### Material shown ###

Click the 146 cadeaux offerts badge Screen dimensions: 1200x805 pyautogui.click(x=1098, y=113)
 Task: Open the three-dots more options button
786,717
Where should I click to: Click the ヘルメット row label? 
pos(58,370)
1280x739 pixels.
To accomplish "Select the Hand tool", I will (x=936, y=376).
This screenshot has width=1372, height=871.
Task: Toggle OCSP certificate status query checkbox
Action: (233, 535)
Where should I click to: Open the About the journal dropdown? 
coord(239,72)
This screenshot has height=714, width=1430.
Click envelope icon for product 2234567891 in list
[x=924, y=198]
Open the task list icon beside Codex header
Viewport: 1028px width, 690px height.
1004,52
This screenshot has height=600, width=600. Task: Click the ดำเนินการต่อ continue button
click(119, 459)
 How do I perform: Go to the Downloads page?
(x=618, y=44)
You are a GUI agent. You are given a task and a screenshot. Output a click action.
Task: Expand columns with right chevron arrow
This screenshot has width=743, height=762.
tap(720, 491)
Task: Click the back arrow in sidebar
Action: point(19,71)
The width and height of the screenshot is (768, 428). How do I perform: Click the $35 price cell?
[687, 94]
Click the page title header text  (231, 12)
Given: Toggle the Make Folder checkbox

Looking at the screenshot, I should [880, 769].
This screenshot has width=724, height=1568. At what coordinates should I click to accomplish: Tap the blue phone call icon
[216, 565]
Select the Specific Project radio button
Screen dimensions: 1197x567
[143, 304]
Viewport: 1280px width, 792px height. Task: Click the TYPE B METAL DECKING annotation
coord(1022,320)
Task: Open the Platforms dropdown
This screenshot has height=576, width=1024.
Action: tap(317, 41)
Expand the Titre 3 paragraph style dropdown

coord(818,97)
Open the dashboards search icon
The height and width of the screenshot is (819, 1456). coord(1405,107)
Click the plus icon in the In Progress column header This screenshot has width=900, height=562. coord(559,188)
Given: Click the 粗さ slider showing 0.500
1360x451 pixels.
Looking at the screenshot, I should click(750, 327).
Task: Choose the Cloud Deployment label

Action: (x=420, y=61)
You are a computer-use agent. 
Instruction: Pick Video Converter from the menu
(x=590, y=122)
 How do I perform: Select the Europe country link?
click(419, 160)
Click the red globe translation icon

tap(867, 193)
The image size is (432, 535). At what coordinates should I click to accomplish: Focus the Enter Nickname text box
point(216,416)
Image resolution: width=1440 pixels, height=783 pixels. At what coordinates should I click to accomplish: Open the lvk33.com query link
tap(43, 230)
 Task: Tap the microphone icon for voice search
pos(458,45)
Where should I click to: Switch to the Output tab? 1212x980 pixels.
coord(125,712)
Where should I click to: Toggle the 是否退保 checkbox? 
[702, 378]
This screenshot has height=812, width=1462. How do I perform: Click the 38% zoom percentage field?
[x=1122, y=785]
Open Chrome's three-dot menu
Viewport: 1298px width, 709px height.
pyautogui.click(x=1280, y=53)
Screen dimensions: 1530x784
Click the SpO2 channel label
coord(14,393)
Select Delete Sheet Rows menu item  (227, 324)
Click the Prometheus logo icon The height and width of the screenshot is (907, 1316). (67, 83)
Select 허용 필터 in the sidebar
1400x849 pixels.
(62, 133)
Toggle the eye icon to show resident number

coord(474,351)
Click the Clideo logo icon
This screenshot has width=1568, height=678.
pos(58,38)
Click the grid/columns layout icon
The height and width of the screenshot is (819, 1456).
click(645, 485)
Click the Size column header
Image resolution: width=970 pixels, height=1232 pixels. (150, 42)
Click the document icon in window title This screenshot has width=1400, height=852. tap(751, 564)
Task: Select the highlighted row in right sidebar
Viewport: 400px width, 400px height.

###

* _What to work on_
Retype all of the lines above, keeping every character the same.

* _Written answer_
Click the 146 cadeaux offerts badge Screen dimensions: 1200x805 pyautogui.click(x=1098, y=113)
 Task: Open the three-dots more options button
786,717
Where should I click to: Click the ヘルメット row label? 
pos(58,370)
1280x739 pixels.
To accomplish "Select the Hand tool", I will (x=936, y=376).
This screenshot has width=1372, height=871.
Task: Toggle OCSP certificate status query checkbox
Action: (233, 535)
Where should I click to: Open the About the journal dropdown? 
coord(239,72)
This screenshot has height=714, width=1430.
Click envelope icon for product 2234567891 in list
[x=924, y=198]
Open the task list icon beside Codex header
Viewport: 1028px width, 690px height.
1004,52
This screenshot has height=600, width=600. Task: Click the ดำเนินการต่อ continue button
click(119, 459)
 How do I perform: Go to the Downloads page?
(x=618, y=44)
You are a GUI agent. You are given a task and a screenshot. Output a click action.
Task: Expand columns with right chevron arrow
This screenshot has width=743, height=762.
tap(720, 491)
Task: Click the back arrow in sidebar
Action: point(19,71)
The width and height of the screenshot is (768, 428). How do I perform: Click the $35 price cell?
[687, 94]
Click the page title header text  (231, 12)
Given: Toggle the Make Folder checkbox

Looking at the screenshot, I should [880, 769].
This screenshot has width=724, height=1568. At what coordinates should I click to accomplish: Tap the blue phone call icon
[216, 565]
Select the Specific Project radio button
Screen dimensions: 1197x567
[143, 304]
Viewport: 1280px width, 792px height. Task: Click the TYPE B METAL DECKING annotation
coord(1022,320)
Task: Open the Platforms dropdown
This screenshot has height=576, width=1024.
Action: tap(317, 41)
Expand the Titre 3 paragraph style dropdown

coord(818,97)
Open the dashboards search icon
The height and width of the screenshot is (819, 1456). coord(1405,107)
Click the plus icon in the In Progress column header This screenshot has width=900, height=562. coord(559,188)
Given: Click the 粗さ slider showing 0.500
1360x451 pixels.
Looking at the screenshot, I should click(750, 327).
Task: Choose the Cloud Deployment label

Action: (x=420, y=61)
You are a computer-use agent. 
Instruction: Pick Video Converter from the menu
(x=590, y=122)
 How do I perform: Select the Europe country link?
click(419, 160)
Click the red globe translation icon

tap(867, 193)
The image size is (432, 535). At what coordinates should I click to accomplish: Focus the Enter Nickname text box
point(216,416)
Image resolution: width=1440 pixels, height=783 pixels. At what coordinates should I click to accomplish: Open the lvk33.com query link
tap(43, 230)
 Task: Tap the microphone icon for voice search
pos(458,45)
Where should I click to: Switch to the Output tab? 1212x980 pixels.
coord(125,712)
Where should I click to: Toggle the 是否退保 checkbox? 
[702, 378]
This screenshot has height=812, width=1462. How do I perform: Click the 38% zoom percentage field?
[x=1122, y=785]
Open Chrome's three-dot menu
Viewport: 1298px width, 709px height.
pyautogui.click(x=1280, y=53)
Screen dimensions: 1530x784
Click the SpO2 channel label
coord(14,393)
Select Delete Sheet Rows menu item  (227, 324)
Click the Prometheus logo icon The height and width of the screenshot is (907, 1316). (67, 83)
Select 허용 필터 in the sidebar
1400x849 pixels.
(62, 133)
Toggle the eye icon to show resident number

coord(474,351)
Click the Clideo logo icon
This screenshot has width=1568, height=678.
pos(58,38)
Click the grid/columns layout icon
The height and width of the screenshot is (819, 1456).
click(645, 485)
Click the Size column header
Image resolution: width=970 pixels, height=1232 pixels. (150, 42)
Click the document icon in window title This screenshot has width=1400, height=852. tap(751, 564)
Task: Select the highlighted row in right sidebar
Viewport: 400px width, 400px height.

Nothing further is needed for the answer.